_TASK OBJECTIVE_
Whatever precedes the line containing "Where should I" is not copied; that line and every line after it through the final one below are copied exactly, except pictures.

_SUPPLIED RECORDS_
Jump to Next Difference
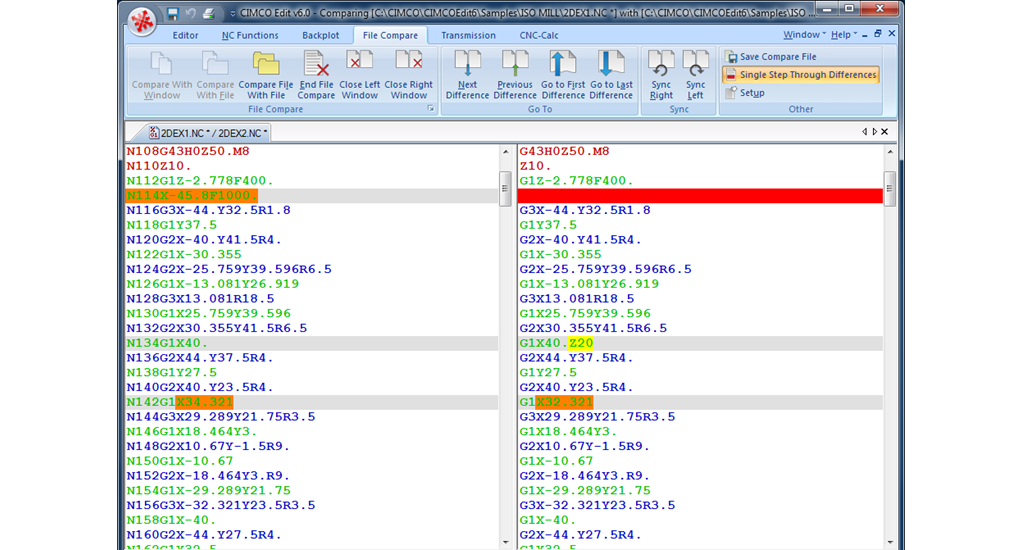Image resolution: width=1023 pixels, height=550 pixels. (467, 75)
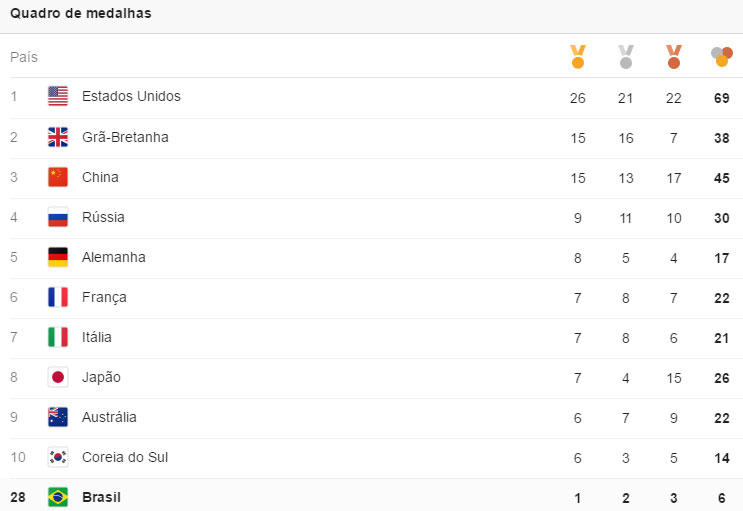Image resolution: width=743 pixels, height=511 pixels.
Task: Click the Great Britain flag icon
Action: pyautogui.click(x=58, y=137)
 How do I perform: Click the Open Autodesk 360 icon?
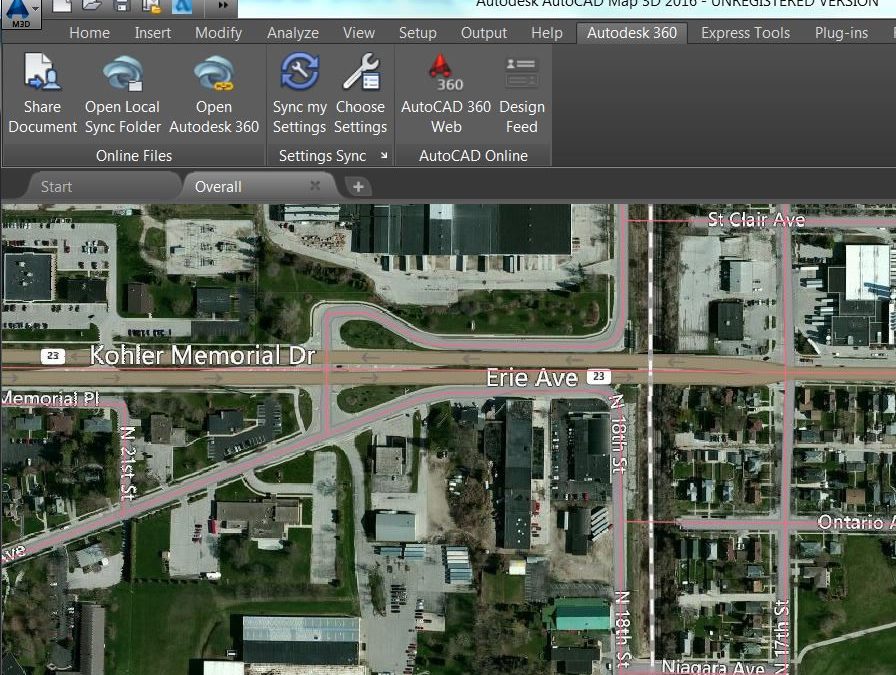[x=214, y=73]
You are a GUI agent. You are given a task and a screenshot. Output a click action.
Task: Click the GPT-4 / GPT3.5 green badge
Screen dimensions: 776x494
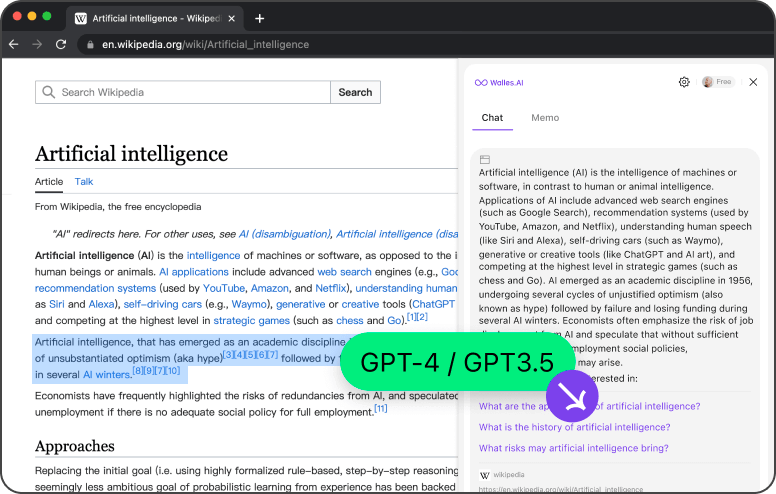pos(457,362)
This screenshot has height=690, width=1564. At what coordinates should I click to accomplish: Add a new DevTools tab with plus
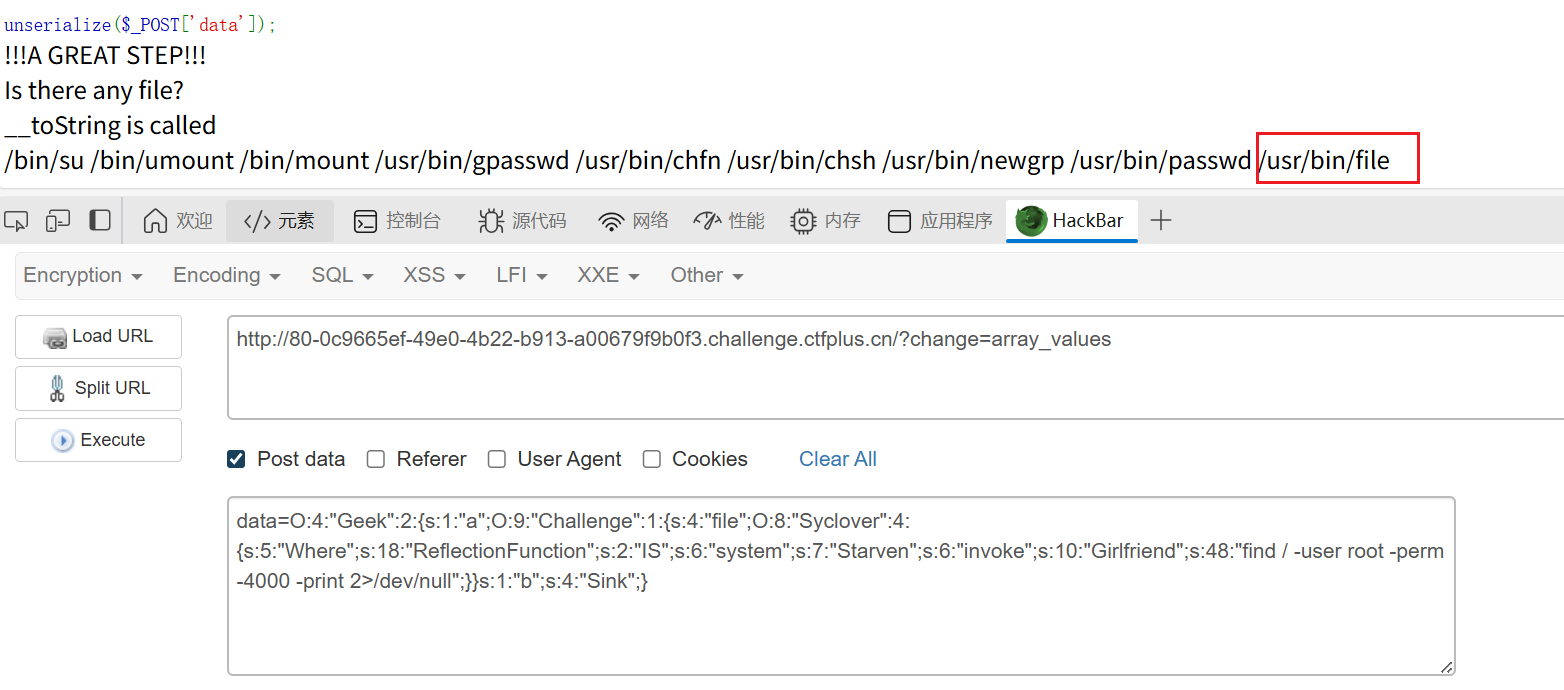tap(1160, 221)
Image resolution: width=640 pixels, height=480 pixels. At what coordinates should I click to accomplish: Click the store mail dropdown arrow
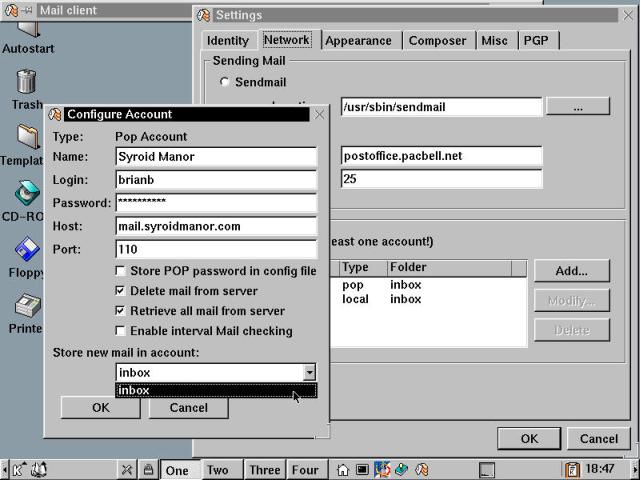pos(309,372)

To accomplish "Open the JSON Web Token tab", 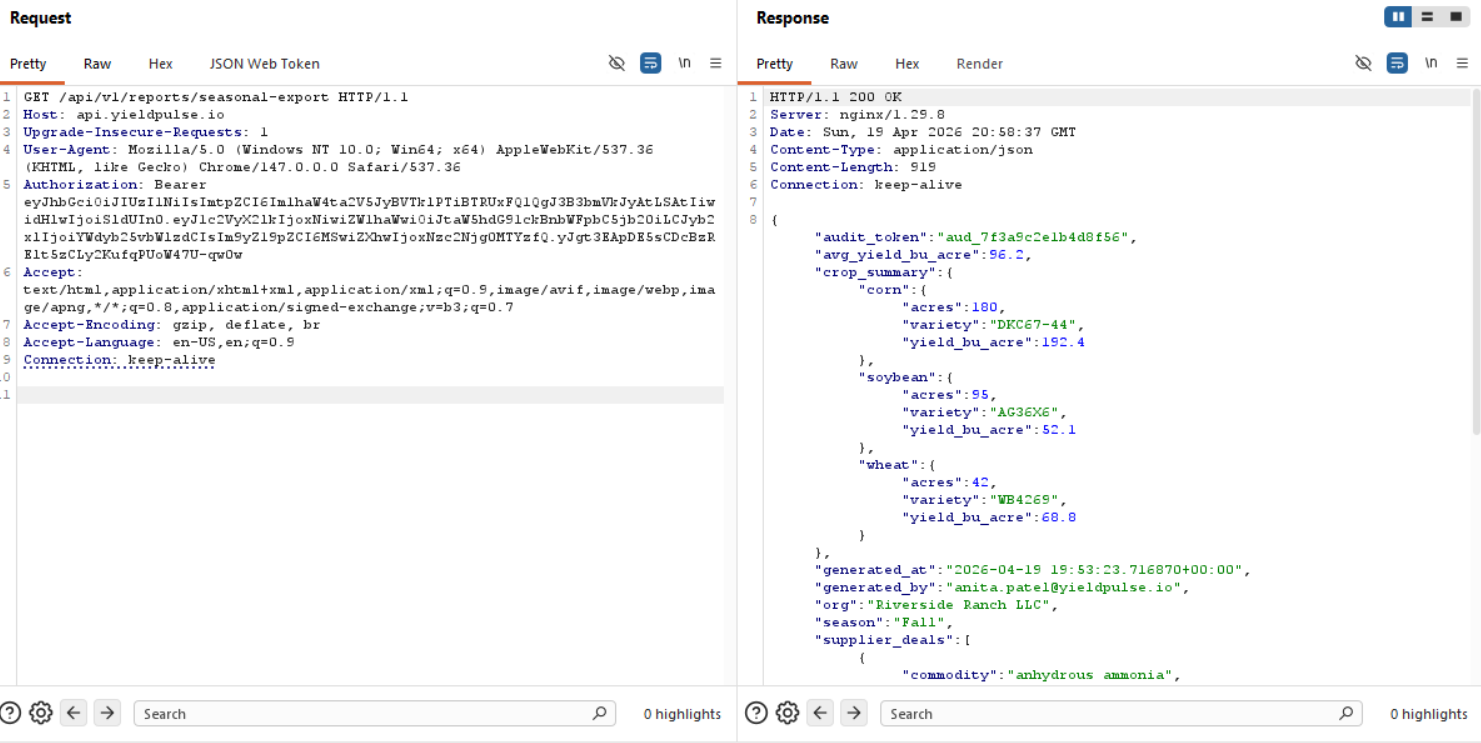I will pyautogui.click(x=264, y=63).
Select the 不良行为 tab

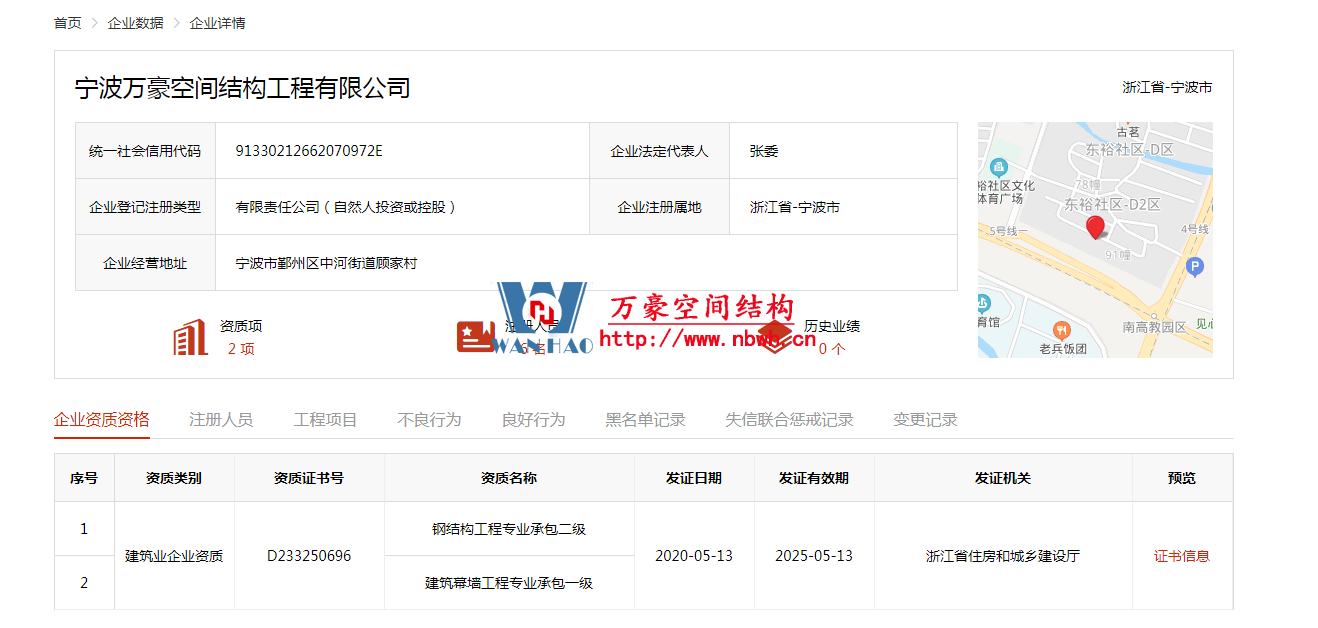429,420
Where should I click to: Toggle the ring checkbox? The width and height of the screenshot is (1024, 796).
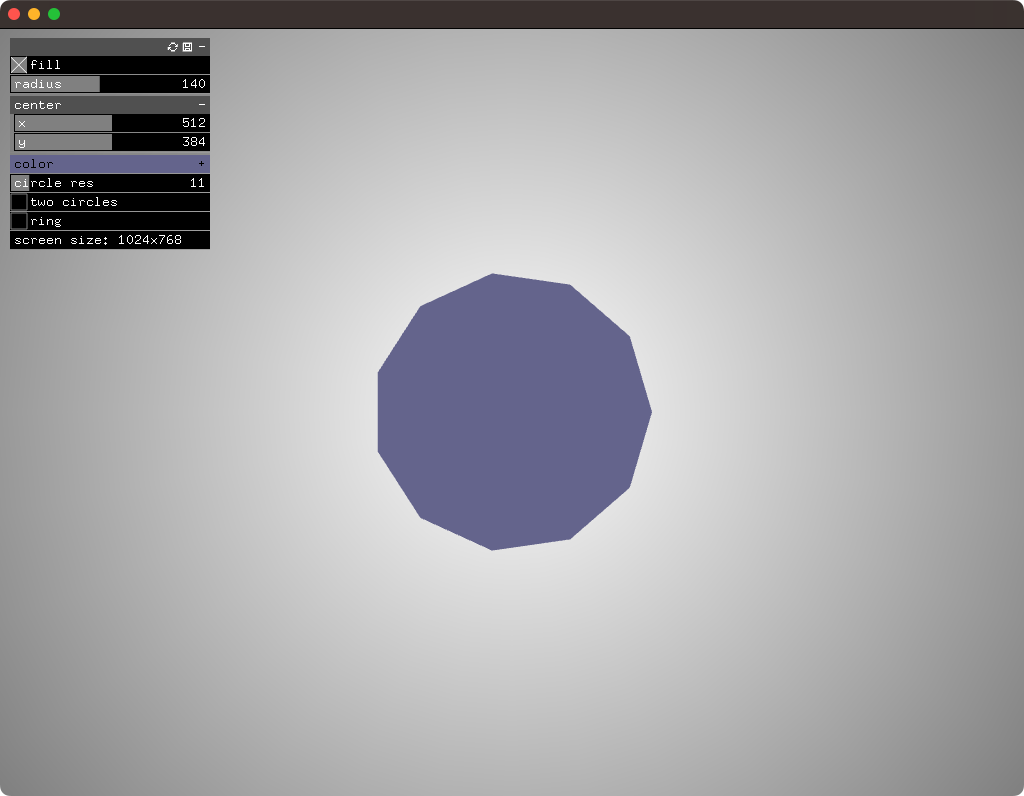[19, 221]
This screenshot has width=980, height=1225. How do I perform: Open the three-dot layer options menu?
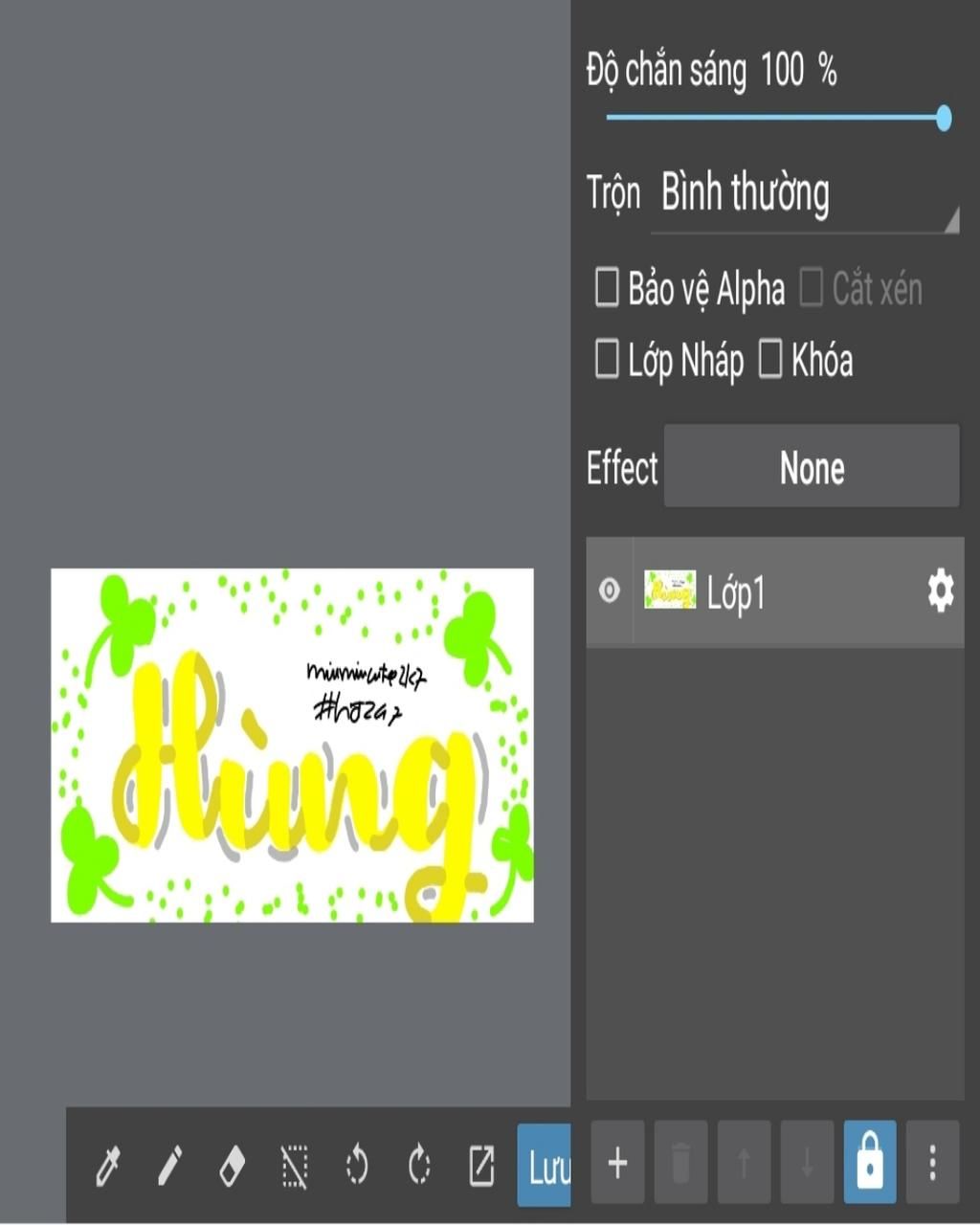tap(932, 1164)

_YOUR SOLUTION_
Where should I click to: Toggle the ring checkbox? The width and height of the screenshot is (1024, 796).
[19, 221]
This screenshot has width=980, height=1225. How do I perform: Open the three-dot layer options menu?
tap(932, 1164)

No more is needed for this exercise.